La obsesión de Ada Colau por impedir la creación en Barcelona de una sede del Hermitage, el célebre museo ruso, es digna de estudio. El otro día, la oposición municipal en pleno la tomó con ella por su postura ante el asunto, pero nadie consiguió que la señora alcaldesa se sincerara por completo al respecto. Volvió a insistir en que ciertos informes desaconsejaban la construcción del bonito edificio de Toyo Ito, aunque todo el mundo sabe que esos informes fueron encargados, en la mejor tradición de los comunes, a amiguetes de escasa fiabilidad. Volvió a salir con los problemas de movilidad, cuando ella se pinta sola para crearlos donde no los hay, aunque, eso sí, nos está llenando de colorines calzadas y aceras, como si quisiera potenciar el parecido entre Barcelona y una mona de Pascua. El (supuesto) encargado de la cultura en el ayuntamiento, Joan Subirats -un hombre que ya no tiene edad para pronunciar muchas de las gansadas que suelta, más propias de una jovencita de la CUP- nos regaló un concepto magnífico, aunque incomprensible: según él, el Hermitage de Barcelona tendría más de sala de exposiciones que de museo (¿o era al revés?).

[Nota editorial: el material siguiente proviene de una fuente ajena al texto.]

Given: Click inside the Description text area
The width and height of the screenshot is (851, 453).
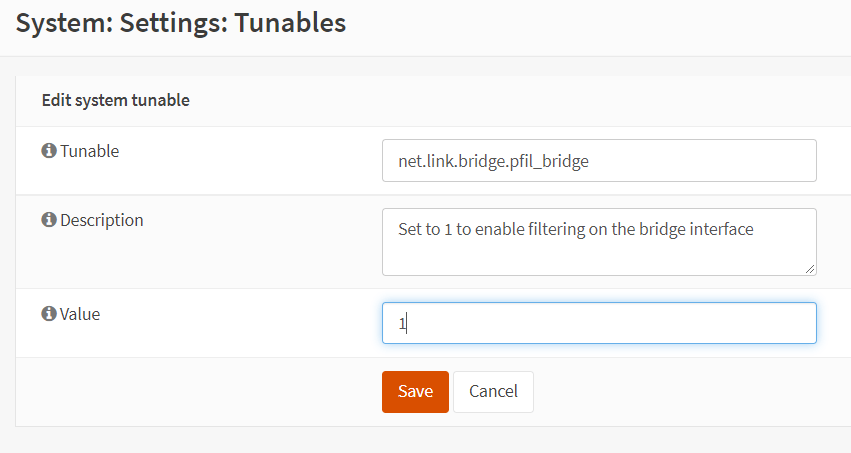Looking at the screenshot, I should [599, 241].
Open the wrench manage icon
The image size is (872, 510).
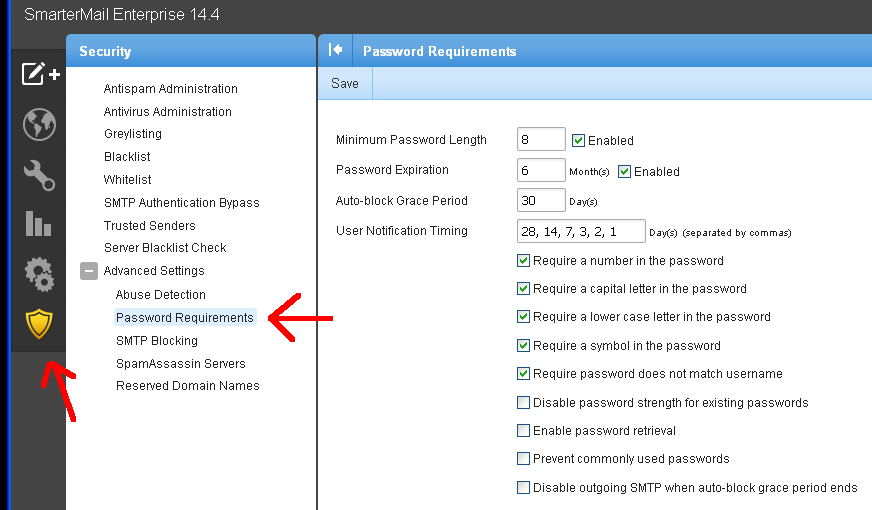point(39,175)
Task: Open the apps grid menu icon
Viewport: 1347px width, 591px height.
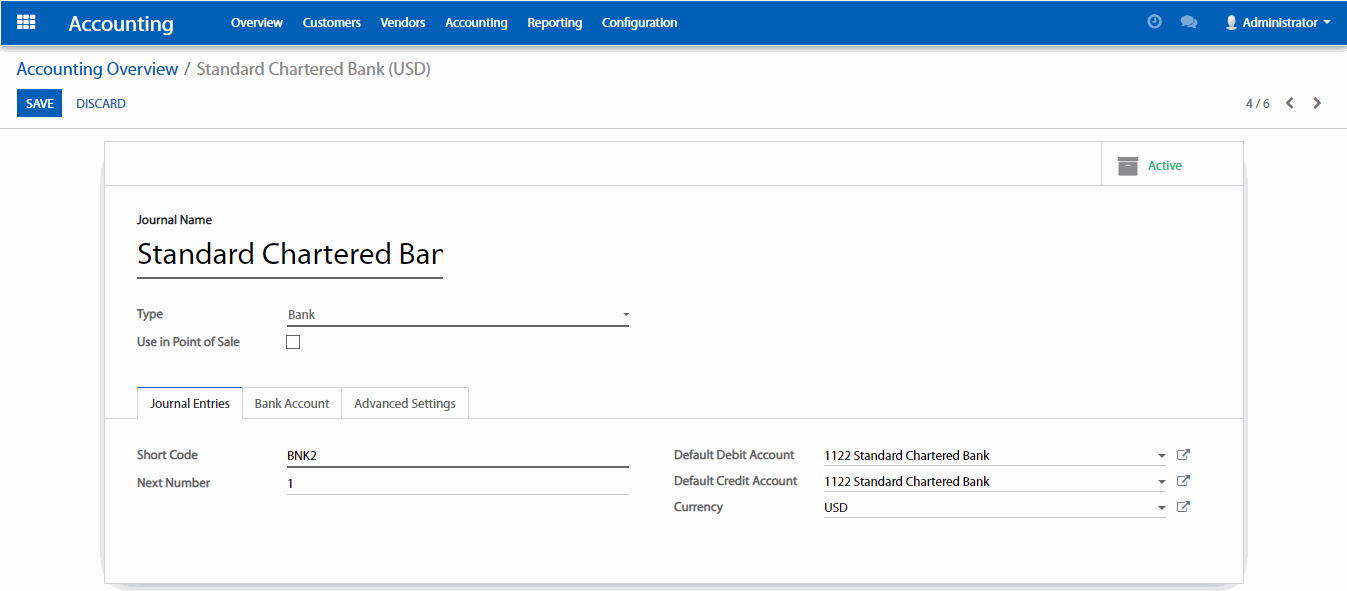Action: 26,22
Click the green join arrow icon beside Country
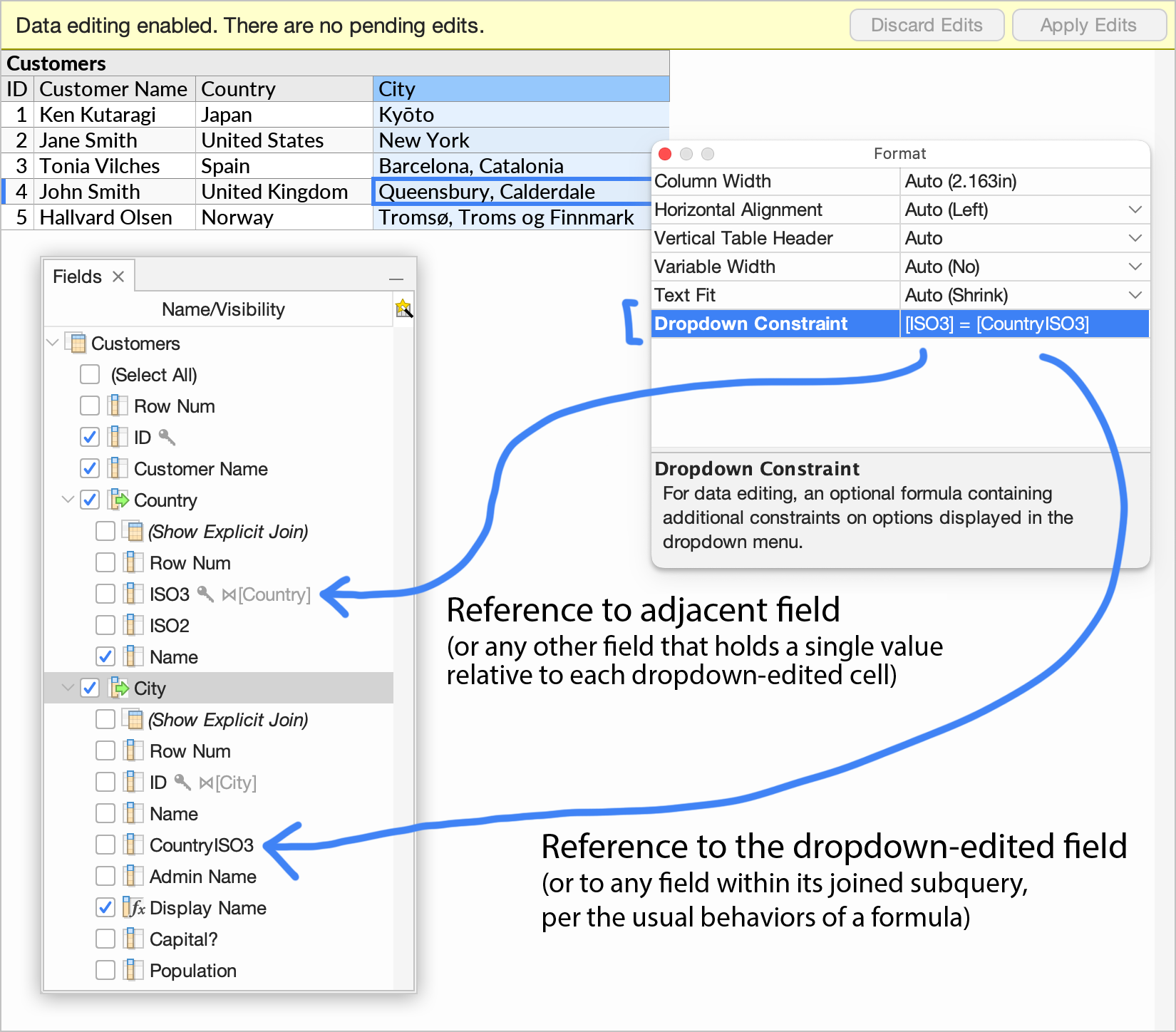 [118, 500]
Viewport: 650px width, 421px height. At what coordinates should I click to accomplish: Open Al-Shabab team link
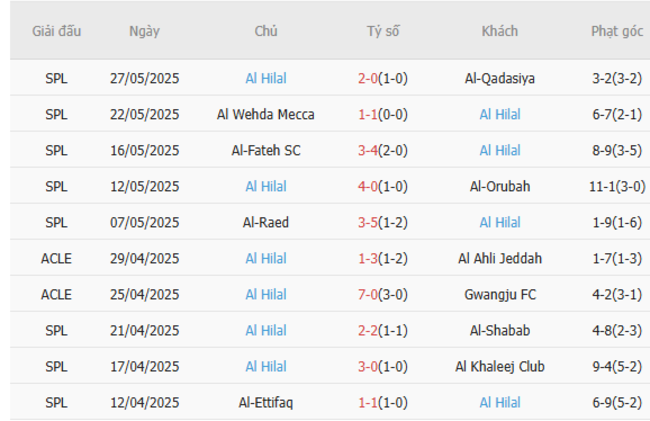point(499,330)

Las referencias de la oposición a los puestos de trabajo que se crearían con el museo (o sala de exposiciones, no lo sé muy bien, voy a tener que llamar a Subirats para que me lo aclare) o a la vidilla que se instalaría en la zona y de la que se beneficiarían bares, restaurantes, tiendas y barceloneses en general no hicieron ninguna mella en nuestra Ada. Solo le faltó -yo se lo hubiera agradecido, francamente- hablar claro de una vez y reconocer que el Hermitage le da por saco y solo se construirá por encima de su cadáver. Y, ya puestos, podría haber propuesto la creación de un inmenso huerto urbano donde debería ir el museo (o salas en las que se muestran lienzos, ¡acláramelo, Joan, que me pierdo!), convenientemente cuidado por jubilados de sexo masculino, femenino y fluido o por jóvenes descarriados que no estén excesivamente ocupados okupando casas o violando a chicas de su edad en descampados.

El desinterés particular por el Hermitage podría insertarse en el desinterés general de los comunes por la cultura: llevamos dos mandatos y no me consta ningún proyecto cultural dotado de una cierta ambición. Los museos, empezando por el MACBA, al que se le hizo la puñeta todo lo posible cuando el episodio del CAP del Raval, parecen ser considerados por los comunes unas instalaciones elitistas, unos salones para pijos. No es de extrañar cuando la jefa es capaz de confundir al almirante Cervera con un militar franquista a la hora de quitarle la calle para dársela a un cómico que tenía la gracia en el culo. Pero lo del Hermitage va más allá del asco generalizado hacia la cultura, parece algo personal, un tema en el que a nuestra Ada le vaya la vida o, por lo menos, su visión del mundo.

Yo no sé si la delegación del Hermitage en Barcelona sería un gran museo (o receptáculo de lienzos y estatuas, ¡ilumíneme, oh, preclaro Subirats!), pero su principal inspirador, Jorge Wagensberg, que en paz descanse, era, además de un tipo encantador, un científico solvente y un gran aficionado al arte. Si me dieran a elegir entre el criterio de la alcaldesa y el del difunto, no tengo duda alguna de que me inclinaría por el segundo. Pero reconozco que lo que más me intriga en estos momentos es esa obsesión de la señora Colau por evitar como sea la implantación en Barcelona de esa delegación del Hermitage por la que, por cierto, ya se están interesando en Madrid: ahí hay algo que requiere las explicaciones de un psiquiatra, pues el tema va más allá de la ignorancia, la prepotencia, la ineptitud y la incompetencia habituales en nuestra alcaldesa y a las que, a la fuerza ahorcan, ya nos hemos acostumbrado todos.